PCA analysis on the 155 identified transcripts showed that in vitro DCs clustered together and were most closely related to tonsillar mDCs, (data not shown), in line with PCA analyses on expressed and differentially expressed genes (Figure 1a and b). This supports the previous suggestion that developing model DC equivalents of specific ex vivo DC populations may require additional signals, such as influence of tissues-specific micro-environmental factors.
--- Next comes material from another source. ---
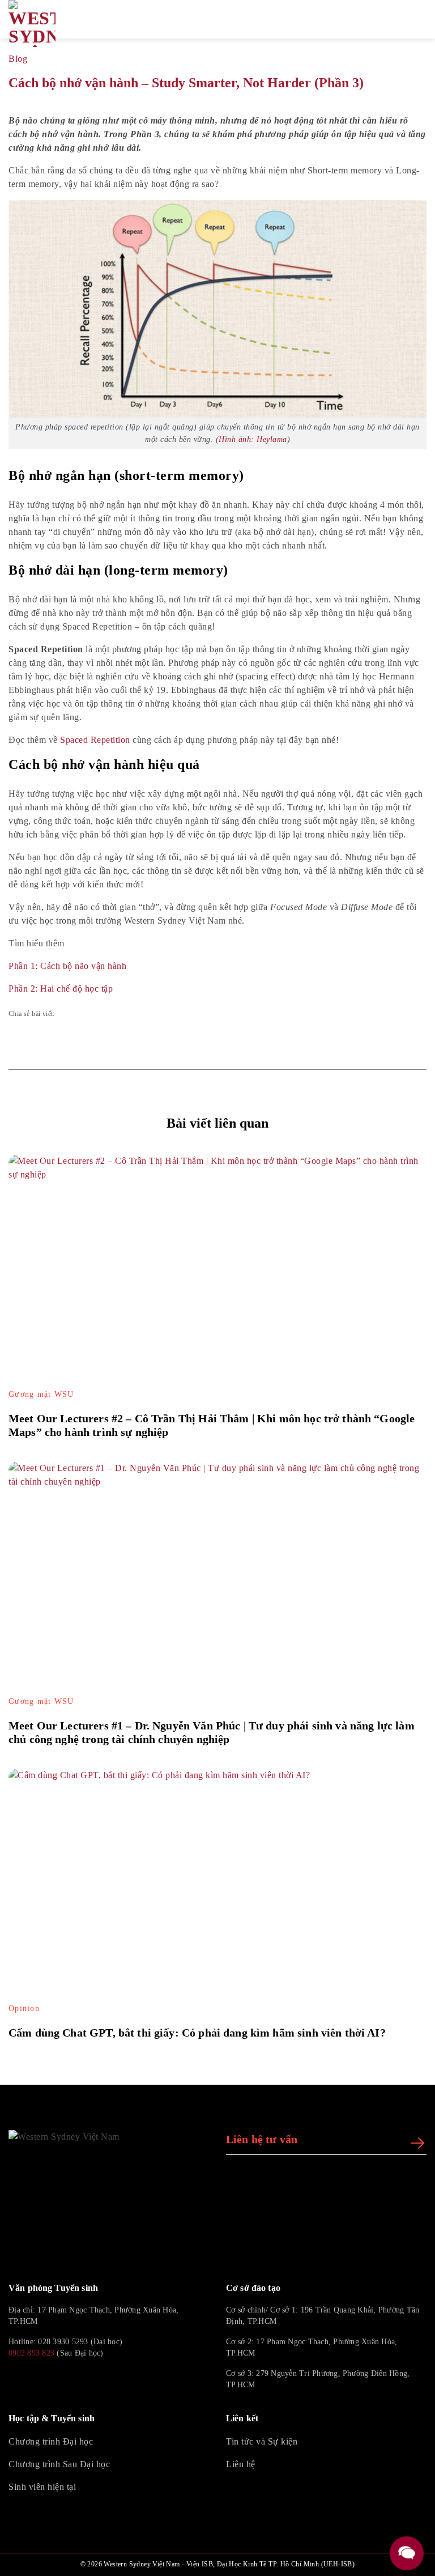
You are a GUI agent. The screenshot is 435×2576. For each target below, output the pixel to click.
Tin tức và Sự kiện (261, 2441)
Nevertheless, differential expression was demonstrated across in vitro DC models for several immune-related transcripts, and similarly among ex vivo DCs (Table 2). Importantly, the identified model DC signatures included several immunologically associated molecules (highlighted in red in Figure 4). Thus, individual DC models can be expected to have different abilities to respond to specific stimuli, as well as to stimulate immune responses downstream of DCs. Consequently, suitability of DC models in different applications should be judged on a case-by-case basis and be decided by the expression of transcripts relevant to the research question. Also, attempts to develop model DCs with enhanced resemblance to specific primary DC populations, by exposing them to tissue-specific factors, may have model-specific outcomes. Of note, MUTZ-3 DCs, which have the great advantage of not being dependent on donor material, express numerous immune-related transcripts (Table 2), supporting their suitability in immune applications.

Applicability of individual DC models based on expression of immune-related transcripts and signatures

A large number of immune-related transcripts were found to differ across both in vitro DC models and ex vivo DC populations. In addition, immunologically associated transcripts were listed within the distinct signatures of in vitro DC models. Accordingly, it is likely that individual model DCs mimic functionality of ex vivo DC populations differently.

Many transcripts coding for receptors mediating antigen-interactions, such as Fc receptors, TLRs and C-type lectin receptors, were differentially expressed among DC models and primary DC populations. MoDCs and CD34-DCs were shown to express mRNAs encoding Fcγ-receptors (FcgR) (Table 2 and Figure 4). Moderate to high levels of FCGR2A, FCGR2B and FCGR2C were demonstrated in MoDCs, reflecting levels in primary skin-DCs, whereas CD34-DCs showed lower levels in similarity to primary CD1c+ tonsillar and blood DCs (Table 2). Fcγ receptors regulate ongoing immune responses via IgG-mediated antigen uptake [36], and whereas FCGR2A and FCGR2C encode receptors inducing activating signals, FCGR2B code for an inhibitory receptor. Levels of Toll like receptor (TLR) 1, TLR2, TLR4 and TLR8 differed across in vitro DCs as well as across ex vivo DC populations. TLR8 was a MoDC signature transcript (Figure 4) and among primary DCs, TLR8 was detected in tonsillar and blood mDCs (Table 2), suggesting a similar ability to respond to single-stranded RNA [37]. In line with Langerin/CD207 expression being a hallmark of LC differentiation [38], CD207 mRNA was detected predominantly in CD34-LC (Figure 4) and in primary LCs (Table 2), but was additionally expressed by tonsillar mDCs. Based on recent data, this implies that these DCs are capable of CD207-mediated recognition of fungi [39] and measles virus [40]. C-type lectin domain family (CLEC) 4, member F was expressed by primary LCs, tonsillar mDCs and CD16+ blood DCs; however the function of the encoded receptors is currently not known. Among model DCs, CLEC4F was shown to be uniquely expressed by MUTZ-3 DCs, suggesting these cells to be an appropriate in vitro DCs to employ to investigate the role of the receptor.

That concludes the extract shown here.